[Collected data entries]

--------------------------------

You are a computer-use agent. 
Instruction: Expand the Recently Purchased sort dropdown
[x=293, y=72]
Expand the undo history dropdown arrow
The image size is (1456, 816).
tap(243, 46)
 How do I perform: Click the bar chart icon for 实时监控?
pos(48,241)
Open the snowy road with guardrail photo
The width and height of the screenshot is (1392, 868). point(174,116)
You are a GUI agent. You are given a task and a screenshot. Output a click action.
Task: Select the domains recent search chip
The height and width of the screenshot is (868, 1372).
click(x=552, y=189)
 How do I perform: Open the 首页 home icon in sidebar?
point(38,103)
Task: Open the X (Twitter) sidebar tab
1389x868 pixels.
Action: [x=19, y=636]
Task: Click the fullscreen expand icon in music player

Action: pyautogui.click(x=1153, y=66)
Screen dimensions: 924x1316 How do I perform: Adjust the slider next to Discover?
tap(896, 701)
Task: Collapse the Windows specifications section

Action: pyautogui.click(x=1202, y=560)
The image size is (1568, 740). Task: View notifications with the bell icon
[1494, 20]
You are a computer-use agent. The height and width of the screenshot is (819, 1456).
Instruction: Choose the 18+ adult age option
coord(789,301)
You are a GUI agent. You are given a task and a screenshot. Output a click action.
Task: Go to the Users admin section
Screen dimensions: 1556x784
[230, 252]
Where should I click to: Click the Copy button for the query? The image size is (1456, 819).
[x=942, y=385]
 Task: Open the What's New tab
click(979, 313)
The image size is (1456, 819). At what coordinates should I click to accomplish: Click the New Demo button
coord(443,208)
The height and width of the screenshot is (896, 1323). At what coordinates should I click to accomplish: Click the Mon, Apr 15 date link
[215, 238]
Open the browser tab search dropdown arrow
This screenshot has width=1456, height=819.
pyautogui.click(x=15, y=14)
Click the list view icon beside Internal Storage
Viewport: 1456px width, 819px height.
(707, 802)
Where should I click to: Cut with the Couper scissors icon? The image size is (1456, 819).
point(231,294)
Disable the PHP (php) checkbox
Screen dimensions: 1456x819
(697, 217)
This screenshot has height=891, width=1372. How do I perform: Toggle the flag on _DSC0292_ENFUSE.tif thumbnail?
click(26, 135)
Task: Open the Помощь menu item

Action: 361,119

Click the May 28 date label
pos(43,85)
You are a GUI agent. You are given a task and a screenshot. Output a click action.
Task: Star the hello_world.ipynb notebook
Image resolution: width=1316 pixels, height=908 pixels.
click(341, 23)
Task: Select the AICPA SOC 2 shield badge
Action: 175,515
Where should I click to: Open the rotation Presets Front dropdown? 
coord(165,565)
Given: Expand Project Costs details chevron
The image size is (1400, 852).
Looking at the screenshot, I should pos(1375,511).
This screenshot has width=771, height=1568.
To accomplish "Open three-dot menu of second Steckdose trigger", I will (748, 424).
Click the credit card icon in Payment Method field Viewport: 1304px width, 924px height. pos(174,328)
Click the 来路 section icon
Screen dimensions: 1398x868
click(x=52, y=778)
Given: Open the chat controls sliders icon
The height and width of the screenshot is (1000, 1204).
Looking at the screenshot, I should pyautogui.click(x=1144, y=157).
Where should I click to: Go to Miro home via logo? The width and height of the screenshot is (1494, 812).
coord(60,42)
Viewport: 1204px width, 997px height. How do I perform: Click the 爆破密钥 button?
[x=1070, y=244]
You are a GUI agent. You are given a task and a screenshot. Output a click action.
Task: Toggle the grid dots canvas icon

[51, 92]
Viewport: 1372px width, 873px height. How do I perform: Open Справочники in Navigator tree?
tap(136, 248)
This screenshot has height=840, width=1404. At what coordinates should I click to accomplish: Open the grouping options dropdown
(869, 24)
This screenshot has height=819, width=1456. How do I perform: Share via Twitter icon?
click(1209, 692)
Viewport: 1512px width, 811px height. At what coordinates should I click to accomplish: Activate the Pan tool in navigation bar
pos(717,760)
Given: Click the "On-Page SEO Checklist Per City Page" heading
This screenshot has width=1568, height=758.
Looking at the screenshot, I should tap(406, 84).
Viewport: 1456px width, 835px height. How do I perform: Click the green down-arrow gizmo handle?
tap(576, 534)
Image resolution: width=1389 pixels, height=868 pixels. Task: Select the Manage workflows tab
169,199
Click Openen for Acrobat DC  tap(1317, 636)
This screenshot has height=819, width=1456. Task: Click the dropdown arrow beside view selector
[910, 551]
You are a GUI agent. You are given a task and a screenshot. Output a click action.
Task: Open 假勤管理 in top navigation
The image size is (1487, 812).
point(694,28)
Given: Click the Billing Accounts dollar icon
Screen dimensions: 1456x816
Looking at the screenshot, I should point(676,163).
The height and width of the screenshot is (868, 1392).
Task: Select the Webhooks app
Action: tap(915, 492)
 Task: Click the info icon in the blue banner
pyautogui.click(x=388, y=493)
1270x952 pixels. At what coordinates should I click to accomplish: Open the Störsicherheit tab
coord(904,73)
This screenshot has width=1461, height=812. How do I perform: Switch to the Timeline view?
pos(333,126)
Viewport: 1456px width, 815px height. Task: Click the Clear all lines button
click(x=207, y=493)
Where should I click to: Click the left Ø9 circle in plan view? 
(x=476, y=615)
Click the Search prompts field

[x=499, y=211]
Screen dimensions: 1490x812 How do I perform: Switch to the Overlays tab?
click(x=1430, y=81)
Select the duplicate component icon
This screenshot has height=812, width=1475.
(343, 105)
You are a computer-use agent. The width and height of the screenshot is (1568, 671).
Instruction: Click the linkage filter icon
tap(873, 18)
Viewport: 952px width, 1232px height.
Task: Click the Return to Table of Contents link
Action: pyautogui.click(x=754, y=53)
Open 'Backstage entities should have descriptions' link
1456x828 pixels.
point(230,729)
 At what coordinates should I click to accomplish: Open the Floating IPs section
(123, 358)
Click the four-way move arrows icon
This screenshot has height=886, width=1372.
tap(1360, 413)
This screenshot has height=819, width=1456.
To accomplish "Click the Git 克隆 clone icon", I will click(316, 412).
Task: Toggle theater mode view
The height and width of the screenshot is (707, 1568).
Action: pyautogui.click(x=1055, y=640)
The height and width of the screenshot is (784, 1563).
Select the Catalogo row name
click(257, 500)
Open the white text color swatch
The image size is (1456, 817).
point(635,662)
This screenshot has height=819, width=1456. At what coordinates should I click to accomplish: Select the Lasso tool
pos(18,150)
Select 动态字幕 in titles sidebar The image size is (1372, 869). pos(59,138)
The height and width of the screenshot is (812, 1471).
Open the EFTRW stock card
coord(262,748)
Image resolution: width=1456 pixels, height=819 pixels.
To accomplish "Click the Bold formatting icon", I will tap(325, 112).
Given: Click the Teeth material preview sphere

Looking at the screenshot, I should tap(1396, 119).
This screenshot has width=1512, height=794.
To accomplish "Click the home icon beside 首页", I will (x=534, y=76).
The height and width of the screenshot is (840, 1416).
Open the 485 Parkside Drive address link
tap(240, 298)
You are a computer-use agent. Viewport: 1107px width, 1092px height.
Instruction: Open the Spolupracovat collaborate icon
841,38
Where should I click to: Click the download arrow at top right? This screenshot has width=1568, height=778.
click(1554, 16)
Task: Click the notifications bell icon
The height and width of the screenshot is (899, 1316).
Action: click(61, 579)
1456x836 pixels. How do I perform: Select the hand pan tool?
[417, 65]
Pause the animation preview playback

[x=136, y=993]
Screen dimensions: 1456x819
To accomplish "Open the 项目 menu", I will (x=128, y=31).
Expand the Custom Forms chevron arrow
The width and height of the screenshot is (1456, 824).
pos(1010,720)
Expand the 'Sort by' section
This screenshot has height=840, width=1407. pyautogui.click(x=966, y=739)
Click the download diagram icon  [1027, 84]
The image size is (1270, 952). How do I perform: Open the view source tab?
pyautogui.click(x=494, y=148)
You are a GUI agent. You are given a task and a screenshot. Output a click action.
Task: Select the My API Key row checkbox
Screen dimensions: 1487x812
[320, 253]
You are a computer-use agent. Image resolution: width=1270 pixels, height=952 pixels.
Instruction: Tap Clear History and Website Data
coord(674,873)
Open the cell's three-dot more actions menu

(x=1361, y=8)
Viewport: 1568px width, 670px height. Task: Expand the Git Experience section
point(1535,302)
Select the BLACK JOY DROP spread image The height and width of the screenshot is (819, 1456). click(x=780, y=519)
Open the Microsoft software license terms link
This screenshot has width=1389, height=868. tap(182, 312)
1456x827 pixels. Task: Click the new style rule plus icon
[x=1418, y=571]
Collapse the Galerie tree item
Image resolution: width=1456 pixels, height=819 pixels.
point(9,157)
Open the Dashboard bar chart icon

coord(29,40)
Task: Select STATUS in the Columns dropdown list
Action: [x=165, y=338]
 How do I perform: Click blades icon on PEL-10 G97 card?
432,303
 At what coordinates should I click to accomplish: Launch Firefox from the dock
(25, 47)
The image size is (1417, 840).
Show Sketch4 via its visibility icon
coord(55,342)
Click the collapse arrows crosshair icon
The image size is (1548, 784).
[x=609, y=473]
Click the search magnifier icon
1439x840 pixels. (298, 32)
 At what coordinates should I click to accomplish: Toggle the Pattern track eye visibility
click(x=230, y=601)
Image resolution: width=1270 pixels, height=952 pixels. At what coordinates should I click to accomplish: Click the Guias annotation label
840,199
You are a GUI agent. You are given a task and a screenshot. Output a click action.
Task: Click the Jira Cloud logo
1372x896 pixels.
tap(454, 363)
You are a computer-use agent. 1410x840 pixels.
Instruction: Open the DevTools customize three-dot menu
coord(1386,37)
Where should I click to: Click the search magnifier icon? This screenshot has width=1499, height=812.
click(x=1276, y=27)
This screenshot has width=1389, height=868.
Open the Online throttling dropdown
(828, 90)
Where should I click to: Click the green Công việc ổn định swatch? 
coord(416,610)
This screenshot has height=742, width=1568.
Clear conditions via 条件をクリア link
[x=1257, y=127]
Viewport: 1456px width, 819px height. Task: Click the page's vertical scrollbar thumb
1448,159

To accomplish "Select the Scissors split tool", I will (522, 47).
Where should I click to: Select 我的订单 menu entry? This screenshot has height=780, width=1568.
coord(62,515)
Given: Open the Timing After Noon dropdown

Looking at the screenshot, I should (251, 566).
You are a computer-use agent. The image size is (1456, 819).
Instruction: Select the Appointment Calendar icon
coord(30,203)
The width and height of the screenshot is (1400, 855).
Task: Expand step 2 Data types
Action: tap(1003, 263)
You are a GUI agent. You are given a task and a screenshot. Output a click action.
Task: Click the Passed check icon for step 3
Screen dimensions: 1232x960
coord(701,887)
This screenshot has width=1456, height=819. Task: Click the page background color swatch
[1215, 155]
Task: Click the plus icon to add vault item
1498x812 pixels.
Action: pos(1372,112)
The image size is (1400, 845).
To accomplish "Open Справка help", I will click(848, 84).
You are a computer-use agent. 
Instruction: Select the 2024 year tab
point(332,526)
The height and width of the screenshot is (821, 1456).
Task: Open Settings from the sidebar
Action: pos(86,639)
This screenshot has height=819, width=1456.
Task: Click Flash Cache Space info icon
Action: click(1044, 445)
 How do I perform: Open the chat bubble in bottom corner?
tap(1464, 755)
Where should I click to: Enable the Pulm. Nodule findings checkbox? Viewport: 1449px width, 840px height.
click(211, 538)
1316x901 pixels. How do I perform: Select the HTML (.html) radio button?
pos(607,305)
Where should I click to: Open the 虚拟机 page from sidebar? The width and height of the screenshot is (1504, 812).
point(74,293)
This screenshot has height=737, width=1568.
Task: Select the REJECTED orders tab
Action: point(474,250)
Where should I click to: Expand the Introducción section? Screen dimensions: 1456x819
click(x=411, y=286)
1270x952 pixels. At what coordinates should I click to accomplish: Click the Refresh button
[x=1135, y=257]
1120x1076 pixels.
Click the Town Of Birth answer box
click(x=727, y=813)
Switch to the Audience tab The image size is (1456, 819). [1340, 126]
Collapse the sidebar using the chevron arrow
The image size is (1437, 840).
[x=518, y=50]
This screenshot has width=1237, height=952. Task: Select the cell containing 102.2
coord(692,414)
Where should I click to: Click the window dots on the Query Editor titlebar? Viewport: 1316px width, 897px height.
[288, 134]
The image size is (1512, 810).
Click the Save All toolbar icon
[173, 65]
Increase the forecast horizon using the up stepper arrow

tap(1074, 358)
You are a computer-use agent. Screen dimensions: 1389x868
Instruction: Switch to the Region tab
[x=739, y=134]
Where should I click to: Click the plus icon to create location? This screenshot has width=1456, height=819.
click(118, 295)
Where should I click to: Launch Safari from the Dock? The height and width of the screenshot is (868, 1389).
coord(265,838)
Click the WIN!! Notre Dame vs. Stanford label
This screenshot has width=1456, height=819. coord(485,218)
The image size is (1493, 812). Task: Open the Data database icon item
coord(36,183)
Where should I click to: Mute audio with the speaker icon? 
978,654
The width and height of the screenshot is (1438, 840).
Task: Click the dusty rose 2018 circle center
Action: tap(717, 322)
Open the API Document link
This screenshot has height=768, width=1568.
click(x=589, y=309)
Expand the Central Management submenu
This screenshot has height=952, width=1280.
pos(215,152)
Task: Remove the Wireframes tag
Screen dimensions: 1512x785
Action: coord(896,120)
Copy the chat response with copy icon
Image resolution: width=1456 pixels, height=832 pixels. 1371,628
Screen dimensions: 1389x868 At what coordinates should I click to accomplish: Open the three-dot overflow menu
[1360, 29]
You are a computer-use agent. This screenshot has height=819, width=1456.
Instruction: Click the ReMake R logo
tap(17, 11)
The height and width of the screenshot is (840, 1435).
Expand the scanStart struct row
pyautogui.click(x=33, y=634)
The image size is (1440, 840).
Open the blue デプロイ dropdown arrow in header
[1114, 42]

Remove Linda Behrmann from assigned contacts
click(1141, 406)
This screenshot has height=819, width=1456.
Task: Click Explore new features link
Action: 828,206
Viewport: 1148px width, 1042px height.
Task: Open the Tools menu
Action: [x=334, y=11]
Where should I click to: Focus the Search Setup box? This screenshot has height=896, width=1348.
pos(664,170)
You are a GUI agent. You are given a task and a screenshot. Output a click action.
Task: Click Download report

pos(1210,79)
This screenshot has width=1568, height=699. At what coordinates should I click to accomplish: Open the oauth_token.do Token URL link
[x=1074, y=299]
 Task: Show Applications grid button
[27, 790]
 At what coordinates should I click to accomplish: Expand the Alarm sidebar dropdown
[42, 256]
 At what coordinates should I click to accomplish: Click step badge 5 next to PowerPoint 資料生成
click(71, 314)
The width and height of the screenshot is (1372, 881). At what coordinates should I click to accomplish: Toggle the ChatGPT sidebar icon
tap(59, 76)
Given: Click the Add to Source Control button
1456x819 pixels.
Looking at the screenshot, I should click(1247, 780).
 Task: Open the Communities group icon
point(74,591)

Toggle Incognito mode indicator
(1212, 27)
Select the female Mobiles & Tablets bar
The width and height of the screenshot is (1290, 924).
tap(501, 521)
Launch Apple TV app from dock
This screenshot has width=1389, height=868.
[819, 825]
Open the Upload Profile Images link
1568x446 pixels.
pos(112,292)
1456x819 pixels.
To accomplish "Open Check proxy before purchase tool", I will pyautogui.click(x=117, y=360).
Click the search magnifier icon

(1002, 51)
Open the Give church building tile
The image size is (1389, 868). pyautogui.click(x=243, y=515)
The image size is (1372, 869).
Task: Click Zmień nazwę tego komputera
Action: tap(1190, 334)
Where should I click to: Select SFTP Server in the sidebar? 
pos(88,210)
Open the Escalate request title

--------------------------------

Task statement: Provide the count of lines holding the word "computer" in these entries, and no other words.

Answer below: 10